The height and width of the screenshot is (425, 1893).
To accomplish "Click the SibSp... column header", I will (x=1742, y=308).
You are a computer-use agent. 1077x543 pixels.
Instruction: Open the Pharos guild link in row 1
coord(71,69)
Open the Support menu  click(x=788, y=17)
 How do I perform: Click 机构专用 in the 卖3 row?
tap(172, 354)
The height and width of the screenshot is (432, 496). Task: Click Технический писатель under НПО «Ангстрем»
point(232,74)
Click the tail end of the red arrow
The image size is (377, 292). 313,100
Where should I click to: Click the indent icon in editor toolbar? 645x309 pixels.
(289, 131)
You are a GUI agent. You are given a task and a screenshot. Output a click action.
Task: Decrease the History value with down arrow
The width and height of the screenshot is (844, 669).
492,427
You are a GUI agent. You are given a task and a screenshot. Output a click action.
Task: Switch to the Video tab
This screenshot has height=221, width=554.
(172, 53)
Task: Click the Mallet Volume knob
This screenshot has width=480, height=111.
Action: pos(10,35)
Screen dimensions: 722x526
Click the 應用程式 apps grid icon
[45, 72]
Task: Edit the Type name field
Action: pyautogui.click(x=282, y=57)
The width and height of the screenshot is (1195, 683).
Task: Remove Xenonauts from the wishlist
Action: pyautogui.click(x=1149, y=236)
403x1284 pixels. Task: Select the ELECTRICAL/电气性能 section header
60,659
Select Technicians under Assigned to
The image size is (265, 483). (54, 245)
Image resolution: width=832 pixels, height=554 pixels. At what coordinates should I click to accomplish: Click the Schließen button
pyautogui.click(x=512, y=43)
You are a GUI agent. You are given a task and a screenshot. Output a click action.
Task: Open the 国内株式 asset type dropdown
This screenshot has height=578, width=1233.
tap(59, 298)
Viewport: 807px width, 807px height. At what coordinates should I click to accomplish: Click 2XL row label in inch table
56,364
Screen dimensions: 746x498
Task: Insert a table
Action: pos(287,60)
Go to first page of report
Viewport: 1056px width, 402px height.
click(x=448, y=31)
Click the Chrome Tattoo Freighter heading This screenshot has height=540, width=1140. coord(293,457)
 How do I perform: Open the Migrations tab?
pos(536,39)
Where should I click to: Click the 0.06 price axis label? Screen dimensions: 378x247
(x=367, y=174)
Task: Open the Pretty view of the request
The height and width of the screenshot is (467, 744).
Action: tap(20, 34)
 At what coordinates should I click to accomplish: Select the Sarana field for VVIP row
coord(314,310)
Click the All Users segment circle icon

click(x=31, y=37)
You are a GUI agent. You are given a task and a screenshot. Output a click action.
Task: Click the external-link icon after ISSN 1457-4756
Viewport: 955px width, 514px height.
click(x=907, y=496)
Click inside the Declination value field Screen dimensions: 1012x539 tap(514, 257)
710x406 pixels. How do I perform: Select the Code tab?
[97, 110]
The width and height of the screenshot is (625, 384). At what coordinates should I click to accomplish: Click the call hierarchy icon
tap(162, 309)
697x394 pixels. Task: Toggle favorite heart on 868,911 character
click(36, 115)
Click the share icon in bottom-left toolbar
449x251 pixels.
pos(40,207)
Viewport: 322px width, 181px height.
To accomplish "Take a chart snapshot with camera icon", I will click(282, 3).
•••
*YOUR INSTRUCTIONS*. Each record above is to be reproduced verbatim.

*WORKED SOLUTION*.
The height and width of the screenshot is (425, 1893).
To accomplish "Click the SibSp... column header", I will (x=1742, y=308).
You are a computer-use agent. 1077x543 pixels.
Instruction: Open the Pharos guild link in row 1
coord(71,69)
Open the Support menu  click(x=788, y=17)
 How do I perform: Click 机构专用 in the 卖3 row?
tap(172, 354)
The height and width of the screenshot is (432, 496). Task: Click Технический писатель under НПО «Ангстрем»
point(232,74)
Click the tail end of the red arrow
The image size is (377, 292). 313,100
Where should I click to: Click the indent icon in editor toolbar? 645x309 pixels.
(289, 131)
You are a GUI agent. You are given a task and a screenshot. Output a click action.
Task: Decrease the History value with down arrow
The width and height of the screenshot is (844, 669).
492,427
You are a GUI agent. You are given a task and a screenshot. Output a click action.
Task: Switch to the Video tab
This screenshot has height=221, width=554.
(172, 53)
Task: Click the Mallet Volume knob
This screenshot has width=480, height=111.
Action: pos(10,35)
Screen dimensions: 722x526
Click the 應用程式 apps grid icon
[45, 72]
Task: Edit the Type name field
Action: pyautogui.click(x=282, y=57)
The width and height of the screenshot is (1195, 683).
Task: Remove Xenonauts from the wishlist
Action: pyautogui.click(x=1149, y=236)
403x1284 pixels. Task: Select the ELECTRICAL/电气性能 section header
60,659
Select Technicians under Assigned to
The image size is (265, 483). (54, 245)
Image resolution: width=832 pixels, height=554 pixels. At what coordinates should I click to accomplish: Click the Schließen button
pyautogui.click(x=512, y=43)
You are a GUI agent. You are given a task and a screenshot. Output a click action.
Task: Open the 国内株式 asset type dropdown
This screenshot has height=578, width=1233.
tap(59, 298)
Viewport: 807px width, 807px height. At what coordinates should I click to accomplish: Click 2XL row label in inch table
56,364
Screen dimensions: 746x498
Task: Insert a table
Action: pos(287,60)
Go to first page of report
Viewport: 1056px width, 402px height.
click(x=448, y=31)
Click the Chrome Tattoo Freighter heading This screenshot has height=540, width=1140. coord(293,457)
 How do I perform: Open the Migrations tab?
pos(536,39)
Where should I click to: Click the 0.06 price axis label? Screen dimensions: 378x247
(x=367, y=174)
Task: Open the Pretty view of the request
The height and width of the screenshot is (467, 744).
Action: tap(20, 34)
 At what coordinates should I click to accomplish: Select the Sarana field for VVIP row
coord(314,310)
Click the All Users segment circle icon

click(x=31, y=37)
You are a GUI agent. You are given a task and a screenshot. Output a click action.
Task: Click the external-link icon after ISSN 1457-4756
Viewport: 955px width, 514px height.
click(x=907, y=496)
Click inside the Declination value field Screen dimensions: 1012x539 tap(514, 257)
710x406 pixels. How do I perform: Select the Code tab?
[97, 110]
The width and height of the screenshot is (625, 384). At what coordinates should I click to accomplish: Click the call hierarchy icon
tap(162, 309)
697x394 pixels. Task: Toggle favorite heart on 868,911 character
click(36, 115)
Click the share icon in bottom-left toolbar
449x251 pixels.
pos(40,207)
Viewport: 322px width, 181px height.
To accomplish "Take a chart snapshot with camera icon", I will click(282, 3).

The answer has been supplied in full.